**Data records**
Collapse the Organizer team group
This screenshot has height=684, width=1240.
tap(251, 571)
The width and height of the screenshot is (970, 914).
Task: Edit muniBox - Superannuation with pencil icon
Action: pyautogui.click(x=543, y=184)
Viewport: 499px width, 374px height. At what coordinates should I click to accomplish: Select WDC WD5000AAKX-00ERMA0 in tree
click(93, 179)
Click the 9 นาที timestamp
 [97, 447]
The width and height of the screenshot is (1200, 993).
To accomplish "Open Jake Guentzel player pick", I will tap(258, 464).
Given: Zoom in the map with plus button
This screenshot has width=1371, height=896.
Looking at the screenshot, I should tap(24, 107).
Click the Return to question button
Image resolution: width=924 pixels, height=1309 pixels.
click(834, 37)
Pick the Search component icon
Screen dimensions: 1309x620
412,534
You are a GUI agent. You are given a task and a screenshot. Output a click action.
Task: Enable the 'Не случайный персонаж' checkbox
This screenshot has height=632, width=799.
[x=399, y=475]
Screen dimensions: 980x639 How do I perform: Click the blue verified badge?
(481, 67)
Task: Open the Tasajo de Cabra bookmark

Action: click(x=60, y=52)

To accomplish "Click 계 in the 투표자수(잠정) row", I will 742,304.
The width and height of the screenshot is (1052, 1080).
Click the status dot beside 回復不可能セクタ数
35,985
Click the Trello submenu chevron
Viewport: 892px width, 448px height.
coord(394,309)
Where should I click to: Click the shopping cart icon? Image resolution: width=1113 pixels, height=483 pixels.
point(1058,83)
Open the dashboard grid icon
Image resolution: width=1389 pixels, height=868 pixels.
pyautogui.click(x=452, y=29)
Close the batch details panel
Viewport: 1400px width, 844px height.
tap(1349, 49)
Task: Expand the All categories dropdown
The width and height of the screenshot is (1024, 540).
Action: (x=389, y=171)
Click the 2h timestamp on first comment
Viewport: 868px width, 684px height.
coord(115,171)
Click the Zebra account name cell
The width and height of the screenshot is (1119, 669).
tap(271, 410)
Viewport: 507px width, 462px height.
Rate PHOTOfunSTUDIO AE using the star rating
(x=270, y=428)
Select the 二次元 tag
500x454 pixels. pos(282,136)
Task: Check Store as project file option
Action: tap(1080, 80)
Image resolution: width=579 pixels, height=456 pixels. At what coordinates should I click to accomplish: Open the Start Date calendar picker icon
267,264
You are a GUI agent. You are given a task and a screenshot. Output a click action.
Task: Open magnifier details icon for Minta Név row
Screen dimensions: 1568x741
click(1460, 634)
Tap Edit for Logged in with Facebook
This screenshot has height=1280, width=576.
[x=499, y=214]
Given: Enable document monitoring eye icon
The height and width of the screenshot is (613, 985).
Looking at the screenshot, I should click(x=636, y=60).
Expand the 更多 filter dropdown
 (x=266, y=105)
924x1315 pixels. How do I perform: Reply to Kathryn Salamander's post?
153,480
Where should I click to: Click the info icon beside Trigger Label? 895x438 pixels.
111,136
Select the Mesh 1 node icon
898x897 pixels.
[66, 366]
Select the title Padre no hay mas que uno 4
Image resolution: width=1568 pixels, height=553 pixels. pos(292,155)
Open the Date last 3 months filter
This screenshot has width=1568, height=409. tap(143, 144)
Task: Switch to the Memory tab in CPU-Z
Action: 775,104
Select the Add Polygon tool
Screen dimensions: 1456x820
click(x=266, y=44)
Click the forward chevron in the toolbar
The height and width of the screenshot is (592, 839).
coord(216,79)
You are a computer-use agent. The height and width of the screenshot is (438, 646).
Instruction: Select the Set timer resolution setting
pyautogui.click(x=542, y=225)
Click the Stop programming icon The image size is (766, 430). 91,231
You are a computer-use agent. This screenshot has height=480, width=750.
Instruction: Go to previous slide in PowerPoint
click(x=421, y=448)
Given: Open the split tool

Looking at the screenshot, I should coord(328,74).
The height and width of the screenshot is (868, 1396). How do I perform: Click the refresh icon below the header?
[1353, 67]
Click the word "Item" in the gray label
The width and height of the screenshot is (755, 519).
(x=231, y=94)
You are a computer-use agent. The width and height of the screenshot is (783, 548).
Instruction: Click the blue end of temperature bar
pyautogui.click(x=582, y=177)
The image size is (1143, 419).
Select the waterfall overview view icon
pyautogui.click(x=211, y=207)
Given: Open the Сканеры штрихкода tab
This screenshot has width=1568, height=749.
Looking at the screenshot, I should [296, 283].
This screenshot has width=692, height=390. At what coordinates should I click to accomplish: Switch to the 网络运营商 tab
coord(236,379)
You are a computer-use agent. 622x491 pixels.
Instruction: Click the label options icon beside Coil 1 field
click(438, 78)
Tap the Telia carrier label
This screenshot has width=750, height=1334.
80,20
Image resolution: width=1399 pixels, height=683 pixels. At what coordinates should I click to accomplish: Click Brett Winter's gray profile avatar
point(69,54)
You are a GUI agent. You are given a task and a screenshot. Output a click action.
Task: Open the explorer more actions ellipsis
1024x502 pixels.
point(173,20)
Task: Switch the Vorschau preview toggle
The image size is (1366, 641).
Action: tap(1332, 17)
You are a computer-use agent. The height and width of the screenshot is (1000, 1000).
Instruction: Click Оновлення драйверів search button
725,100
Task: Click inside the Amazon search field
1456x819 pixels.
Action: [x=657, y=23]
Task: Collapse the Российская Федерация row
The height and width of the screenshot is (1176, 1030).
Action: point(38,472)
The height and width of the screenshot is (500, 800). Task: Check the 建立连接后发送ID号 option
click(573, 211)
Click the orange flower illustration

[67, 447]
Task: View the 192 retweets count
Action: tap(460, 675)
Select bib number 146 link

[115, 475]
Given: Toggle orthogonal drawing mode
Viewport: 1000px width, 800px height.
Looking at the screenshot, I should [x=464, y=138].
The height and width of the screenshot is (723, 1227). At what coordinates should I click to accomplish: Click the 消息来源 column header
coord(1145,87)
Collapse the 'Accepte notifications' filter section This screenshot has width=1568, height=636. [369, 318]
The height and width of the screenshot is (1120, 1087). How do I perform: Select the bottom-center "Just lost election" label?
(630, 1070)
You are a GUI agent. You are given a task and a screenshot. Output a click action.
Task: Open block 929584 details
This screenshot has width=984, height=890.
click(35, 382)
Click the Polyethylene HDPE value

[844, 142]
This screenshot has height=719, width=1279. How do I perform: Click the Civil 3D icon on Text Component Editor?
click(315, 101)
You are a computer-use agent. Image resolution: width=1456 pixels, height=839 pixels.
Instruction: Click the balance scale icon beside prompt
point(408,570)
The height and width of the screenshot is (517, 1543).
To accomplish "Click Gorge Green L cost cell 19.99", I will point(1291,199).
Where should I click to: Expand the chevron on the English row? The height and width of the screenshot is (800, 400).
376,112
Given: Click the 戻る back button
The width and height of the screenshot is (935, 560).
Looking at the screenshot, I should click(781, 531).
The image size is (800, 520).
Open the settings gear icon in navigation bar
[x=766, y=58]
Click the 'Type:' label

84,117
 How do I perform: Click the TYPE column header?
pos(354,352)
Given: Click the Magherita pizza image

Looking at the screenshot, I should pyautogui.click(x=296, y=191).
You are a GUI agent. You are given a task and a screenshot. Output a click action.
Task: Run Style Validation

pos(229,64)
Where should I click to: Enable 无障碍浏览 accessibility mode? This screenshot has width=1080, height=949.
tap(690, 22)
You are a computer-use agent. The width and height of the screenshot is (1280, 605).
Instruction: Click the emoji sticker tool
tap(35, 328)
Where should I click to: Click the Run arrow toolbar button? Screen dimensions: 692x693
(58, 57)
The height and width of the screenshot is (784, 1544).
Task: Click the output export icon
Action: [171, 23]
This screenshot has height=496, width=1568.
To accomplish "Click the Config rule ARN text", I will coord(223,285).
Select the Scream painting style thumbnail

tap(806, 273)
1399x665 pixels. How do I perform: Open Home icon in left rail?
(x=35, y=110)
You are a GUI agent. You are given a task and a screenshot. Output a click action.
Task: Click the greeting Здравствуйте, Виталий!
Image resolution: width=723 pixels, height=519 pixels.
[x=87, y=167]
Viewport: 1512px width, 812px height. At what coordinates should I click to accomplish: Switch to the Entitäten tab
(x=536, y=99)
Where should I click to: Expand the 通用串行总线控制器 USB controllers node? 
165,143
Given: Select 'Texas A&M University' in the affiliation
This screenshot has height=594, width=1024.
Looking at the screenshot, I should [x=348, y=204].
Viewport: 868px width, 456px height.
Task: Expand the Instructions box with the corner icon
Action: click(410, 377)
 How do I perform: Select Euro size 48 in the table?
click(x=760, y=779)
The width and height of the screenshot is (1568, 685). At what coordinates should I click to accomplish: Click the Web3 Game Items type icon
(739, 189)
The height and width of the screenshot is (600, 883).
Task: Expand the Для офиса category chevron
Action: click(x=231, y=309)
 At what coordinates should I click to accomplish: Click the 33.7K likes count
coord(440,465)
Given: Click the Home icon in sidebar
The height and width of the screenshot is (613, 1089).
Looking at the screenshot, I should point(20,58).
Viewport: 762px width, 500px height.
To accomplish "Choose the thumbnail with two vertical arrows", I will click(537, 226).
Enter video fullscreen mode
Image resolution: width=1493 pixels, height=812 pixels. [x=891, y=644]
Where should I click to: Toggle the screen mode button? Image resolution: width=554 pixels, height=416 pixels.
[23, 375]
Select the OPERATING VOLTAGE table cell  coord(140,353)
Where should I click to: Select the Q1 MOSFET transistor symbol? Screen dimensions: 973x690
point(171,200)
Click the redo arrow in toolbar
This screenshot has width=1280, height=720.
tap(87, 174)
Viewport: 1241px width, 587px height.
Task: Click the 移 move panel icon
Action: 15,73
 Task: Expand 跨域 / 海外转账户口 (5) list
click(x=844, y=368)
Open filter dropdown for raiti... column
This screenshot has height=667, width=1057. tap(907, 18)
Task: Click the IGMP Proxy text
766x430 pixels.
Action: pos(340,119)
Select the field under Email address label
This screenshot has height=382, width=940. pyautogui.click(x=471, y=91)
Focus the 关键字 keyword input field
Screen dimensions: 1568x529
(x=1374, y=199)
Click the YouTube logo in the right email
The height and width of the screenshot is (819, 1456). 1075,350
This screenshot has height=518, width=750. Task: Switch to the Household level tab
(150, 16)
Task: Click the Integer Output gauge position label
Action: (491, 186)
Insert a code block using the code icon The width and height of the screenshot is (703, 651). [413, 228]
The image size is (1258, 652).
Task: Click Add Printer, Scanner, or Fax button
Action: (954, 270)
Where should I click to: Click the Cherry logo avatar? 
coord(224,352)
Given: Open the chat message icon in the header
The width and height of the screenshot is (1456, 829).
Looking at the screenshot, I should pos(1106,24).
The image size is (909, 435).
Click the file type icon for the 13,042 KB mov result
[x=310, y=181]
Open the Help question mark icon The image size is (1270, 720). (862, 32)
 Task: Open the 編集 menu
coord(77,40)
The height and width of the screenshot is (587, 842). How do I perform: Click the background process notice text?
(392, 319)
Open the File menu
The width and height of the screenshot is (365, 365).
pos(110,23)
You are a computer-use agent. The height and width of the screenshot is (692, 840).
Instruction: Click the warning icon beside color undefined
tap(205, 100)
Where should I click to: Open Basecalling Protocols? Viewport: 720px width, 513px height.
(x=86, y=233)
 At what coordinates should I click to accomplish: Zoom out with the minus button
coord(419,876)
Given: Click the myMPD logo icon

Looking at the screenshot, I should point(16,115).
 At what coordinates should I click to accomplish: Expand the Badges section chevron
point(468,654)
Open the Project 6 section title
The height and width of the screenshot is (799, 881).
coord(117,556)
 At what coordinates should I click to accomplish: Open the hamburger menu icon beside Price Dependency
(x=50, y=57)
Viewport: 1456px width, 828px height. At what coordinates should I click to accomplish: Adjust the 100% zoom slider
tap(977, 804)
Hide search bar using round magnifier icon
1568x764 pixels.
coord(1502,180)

**What you should do**
Your answer should consist of the lines from the material that contain "Collapse".

**Response for this exercise**
Collapse the Organizer team group
Task: Collapse the Российская Федерация row
Collapse the 'Accepte notifications' filter section This screenshot has width=1568, height=636. [369, 318]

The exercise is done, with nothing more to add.